Requirement → Rewrite the material below, swapping every "Locate an element" for "Find an element" and leaving everything else unchanged.

★ ★ ★

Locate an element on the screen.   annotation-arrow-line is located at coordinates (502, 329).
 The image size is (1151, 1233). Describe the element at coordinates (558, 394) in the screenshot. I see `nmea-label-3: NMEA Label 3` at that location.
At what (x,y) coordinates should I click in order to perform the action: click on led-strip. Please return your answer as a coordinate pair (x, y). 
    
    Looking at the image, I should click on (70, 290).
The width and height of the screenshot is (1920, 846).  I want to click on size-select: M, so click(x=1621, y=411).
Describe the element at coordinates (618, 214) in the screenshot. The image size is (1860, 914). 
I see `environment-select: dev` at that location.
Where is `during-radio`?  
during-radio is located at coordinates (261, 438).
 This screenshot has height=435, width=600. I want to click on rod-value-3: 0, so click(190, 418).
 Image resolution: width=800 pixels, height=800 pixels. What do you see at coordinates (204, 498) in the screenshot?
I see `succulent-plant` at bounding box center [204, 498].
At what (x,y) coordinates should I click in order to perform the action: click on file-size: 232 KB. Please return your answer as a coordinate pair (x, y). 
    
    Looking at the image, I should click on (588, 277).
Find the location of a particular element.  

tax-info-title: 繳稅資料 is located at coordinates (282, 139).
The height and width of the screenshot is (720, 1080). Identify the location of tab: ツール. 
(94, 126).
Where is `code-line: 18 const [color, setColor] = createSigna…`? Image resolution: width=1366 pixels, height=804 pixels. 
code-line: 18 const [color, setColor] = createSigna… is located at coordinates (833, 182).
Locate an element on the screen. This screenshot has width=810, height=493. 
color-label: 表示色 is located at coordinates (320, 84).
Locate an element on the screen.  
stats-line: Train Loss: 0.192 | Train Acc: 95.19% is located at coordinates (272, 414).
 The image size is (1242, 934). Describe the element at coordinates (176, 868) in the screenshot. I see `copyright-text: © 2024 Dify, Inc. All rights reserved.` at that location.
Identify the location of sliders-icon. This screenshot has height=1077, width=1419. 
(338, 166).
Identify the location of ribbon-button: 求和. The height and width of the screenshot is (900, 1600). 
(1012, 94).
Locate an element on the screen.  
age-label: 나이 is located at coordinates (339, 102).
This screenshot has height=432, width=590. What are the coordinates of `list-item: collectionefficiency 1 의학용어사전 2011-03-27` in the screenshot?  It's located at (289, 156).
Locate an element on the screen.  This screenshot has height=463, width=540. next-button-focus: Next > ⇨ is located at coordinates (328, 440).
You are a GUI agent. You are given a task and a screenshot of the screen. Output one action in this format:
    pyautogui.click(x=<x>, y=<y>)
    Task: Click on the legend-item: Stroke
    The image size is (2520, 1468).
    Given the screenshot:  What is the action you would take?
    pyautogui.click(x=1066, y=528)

★ ★ ★

Solution →
Find an element on the screen.   annotation-arrow-line is located at coordinates (502, 329).
 The image size is (1151, 1233). Describe the element at coordinates (558, 394) in the screenshot. I see `nmea-label-3: NMEA Label 3` at that location.
At what (x,y) coordinates should I click in order to perform the action: click on led-strip. Please return your answer as a coordinate pair (x, y). 
    
    Looking at the image, I should click on (70, 290).
The width and height of the screenshot is (1920, 846).  I want to click on size-select: M, so click(x=1621, y=411).
Describe the element at coordinates (618, 214) in the screenshot. The image size is (1860, 914). 
I see `environment-select: dev` at that location.
Where is `during-radio`?  
during-radio is located at coordinates (261, 438).
 This screenshot has height=435, width=600. I want to click on rod-value-3: 0, so click(190, 418).
 Image resolution: width=800 pixels, height=800 pixels. What do you see at coordinates (204, 498) in the screenshot?
I see `succulent-plant` at bounding box center [204, 498].
At what (x,y) coordinates should I click in order to perform the action: click on file-size: 232 KB. Please return your answer as a coordinate pair (x, y). 
    
    Looking at the image, I should click on (588, 277).
Find the location of a particular element.  

tax-info-title: 繳稅資料 is located at coordinates (282, 139).
The height and width of the screenshot is (720, 1080). Identify the location of tab: ツール. 
(94, 126).
Where is `code-line: 18 const [color, setColor] = createSigna…`? Image resolution: width=1366 pixels, height=804 pixels. 
code-line: 18 const [color, setColor] = createSigna… is located at coordinates (833, 182).
Find an element on the screen. This screenshot has width=810, height=493. 
color-label: 表示色 is located at coordinates (320, 84).
Find an element on the screen.  
stats-line: Train Loss: 0.192 | Train Acc: 95.19% is located at coordinates (272, 414).
 The image size is (1242, 934). Describe the element at coordinates (176, 868) in the screenshot. I see `copyright-text: © 2024 Dify, Inc. All rights reserved.` at that location.
Identify the location of sliders-icon. This screenshot has height=1077, width=1419. 
(338, 166).
Identify the location of ribbon-button: 求和. The height and width of the screenshot is (900, 1600). 
(1012, 94).
Find an element on the screen.  
age-label: 나이 is located at coordinates (339, 102).
This screenshot has height=432, width=590. What are the coordinates of `list-item: collectionefficiency 1 의학용어사전 2011-03-27` in the screenshot?  It's located at (289, 156).
Find an element on the screen.  This screenshot has height=463, width=540. next-button-focus: Next > ⇨ is located at coordinates (328, 440).
You are a GUI agent. You are given a task and a screenshot of the screen. Output one action in this format:
    pyautogui.click(x=<x>, y=<y>)
    Task: Click on the legend-item: Stroke
    The image size is (2520, 1468).
    Given the screenshot:  What is the action you would take?
    pyautogui.click(x=1066, y=528)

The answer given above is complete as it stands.